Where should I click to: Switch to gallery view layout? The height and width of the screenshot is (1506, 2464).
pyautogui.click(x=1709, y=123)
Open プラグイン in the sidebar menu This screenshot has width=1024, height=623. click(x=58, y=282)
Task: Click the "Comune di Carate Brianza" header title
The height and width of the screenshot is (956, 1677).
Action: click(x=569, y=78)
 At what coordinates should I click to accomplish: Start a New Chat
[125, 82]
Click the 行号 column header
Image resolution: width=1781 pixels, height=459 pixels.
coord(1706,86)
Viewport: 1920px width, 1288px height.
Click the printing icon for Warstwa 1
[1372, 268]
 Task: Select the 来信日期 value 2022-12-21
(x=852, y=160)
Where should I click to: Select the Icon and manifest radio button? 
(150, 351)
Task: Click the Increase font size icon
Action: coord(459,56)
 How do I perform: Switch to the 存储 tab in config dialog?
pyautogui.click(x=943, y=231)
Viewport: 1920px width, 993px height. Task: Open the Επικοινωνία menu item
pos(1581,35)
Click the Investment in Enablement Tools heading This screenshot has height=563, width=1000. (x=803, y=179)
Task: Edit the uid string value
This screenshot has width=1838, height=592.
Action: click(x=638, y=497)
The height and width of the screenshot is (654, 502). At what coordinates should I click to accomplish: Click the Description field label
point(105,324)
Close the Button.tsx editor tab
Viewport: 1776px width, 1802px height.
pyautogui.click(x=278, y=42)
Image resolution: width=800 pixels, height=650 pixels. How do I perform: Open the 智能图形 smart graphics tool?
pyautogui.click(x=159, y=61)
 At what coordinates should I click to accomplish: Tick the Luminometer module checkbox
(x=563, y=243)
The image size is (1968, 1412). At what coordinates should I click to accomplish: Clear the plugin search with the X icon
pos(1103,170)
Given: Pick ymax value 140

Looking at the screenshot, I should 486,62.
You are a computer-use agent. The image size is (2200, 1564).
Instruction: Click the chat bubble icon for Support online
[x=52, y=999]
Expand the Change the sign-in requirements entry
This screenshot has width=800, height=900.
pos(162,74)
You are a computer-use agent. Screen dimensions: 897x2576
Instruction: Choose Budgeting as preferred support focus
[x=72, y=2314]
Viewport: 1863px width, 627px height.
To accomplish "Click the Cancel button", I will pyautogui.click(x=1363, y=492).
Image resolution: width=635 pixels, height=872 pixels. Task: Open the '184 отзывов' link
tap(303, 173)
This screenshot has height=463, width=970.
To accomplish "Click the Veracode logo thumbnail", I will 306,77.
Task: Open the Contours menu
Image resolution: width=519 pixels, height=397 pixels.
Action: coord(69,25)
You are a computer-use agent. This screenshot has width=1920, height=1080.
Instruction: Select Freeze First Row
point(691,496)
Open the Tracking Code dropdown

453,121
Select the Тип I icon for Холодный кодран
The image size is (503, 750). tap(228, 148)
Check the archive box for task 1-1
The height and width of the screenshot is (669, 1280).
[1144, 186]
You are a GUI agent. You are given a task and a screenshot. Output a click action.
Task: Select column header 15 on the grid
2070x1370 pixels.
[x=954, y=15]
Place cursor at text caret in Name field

**Exercise:** Rewrite all the rows above, renaming every "Instruction" to "Goal" and leaving everything else unchanged.

**Solution for this exercise:**
Where should I click to: Switch to gallery view layout? The height and width of the screenshot is (1506, 2464).
pyautogui.click(x=1709, y=123)
Open プラグイン in the sidebar menu This screenshot has width=1024, height=623. click(x=58, y=282)
Task: Click the "Comune di Carate Brianza" header title
The height and width of the screenshot is (956, 1677).
Action: click(x=569, y=78)
 At what coordinates should I click to accomplish: Start a New Chat
[125, 82]
Click the 行号 column header
Image resolution: width=1781 pixels, height=459 pixels.
coord(1706,86)
Viewport: 1920px width, 1288px height.
Click the printing icon for Warstwa 1
[1372, 268]
 Task: Select the 来信日期 value 2022-12-21
(x=852, y=160)
Where should I click to: Select the Icon and manifest radio button? 
(150, 351)
Task: Click the Increase font size icon
Action: coord(459,56)
 How do I perform: Switch to the 存储 tab in config dialog?
pyautogui.click(x=943, y=231)
Viewport: 1920px width, 993px height. Task: Open the Επικοινωνία menu item
pos(1581,35)
Click the Investment in Enablement Tools heading This screenshot has height=563, width=1000. (x=803, y=179)
Task: Edit the uid string value
This screenshot has width=1838, height=592.
Action: click(x=638, y=497)
The height and width of the screenshot is (654, 502). At what coordinates should I click to accomplish: Click the Description field label
point(105,324)
Close the Button.tsx editor tab
Viewport: 1776px width, 1802px height.
pyautogui.click(x=278, y=42)
Image resolution: width=800 pixels, height=650 pixels. How do I perform: Open the 智能图形 smart graphics tool?
pyautogui.click(x=159, y=61)
 At what coordinates should I click to accomplish: Tick the Luminometer module checkbox
(x=563, y=243)
The image size is (1968, 1412). At what coordinates should I click to accomplish: Clear the plugin search with the X icon
pos(1103,170)
Given: Pick ymax value 140

Looking at the screenshot, I should 486,62.
You are a computer-use agent. The image size is (2200, 1564).
Goal: Click the chat bubble icon for Support online
[x=52, y=999]
Expand the Change the sign-in requirements entry
This screenshot has width=800, height=900.
pos(162,74)
You are a computer-use agent. Screen dimensions: 897x2576
Goal: Choose Budgeting as preferred support focus
[x=72, y=2314]
Viewport: 1863px width, 627px height.
To accomplish "Click the Cancel button", I will pyautogui.click(x=1363, y=492).
Image resolution: width=635 pixels, height=872 pixels. Task: Open the '184 отзывов' link
tap(303, 173)
This screenshot has height=463, width=970.
To accomplish "Click the Veracode logo thumbnail", I will 306,77.
Task: Open the Contours menu
Image resolution: width=519 pixels, height=397 pixels.
Action: coord(69,25)
You are a computer-use agent. This screenshot has width=1920, height=1080.
Goal: Select Freeze First Row
point(691,496)
Open the Tracking Code dropdown

453,121
Select the Тип I icon for Холодный кодран
The image size is (503, 750). tap(228, 148)
Check the archive box for task 1-1
The height and width of the screenshot is (669, 1280).
[1144, 186]
You are a GUI agent. You are given a task and a screenshot. Output a click action.
Task: Select column header 15 on the grid
2070x1370 pixels.
[x=954, y=15]
Place cursor at text caret in Name field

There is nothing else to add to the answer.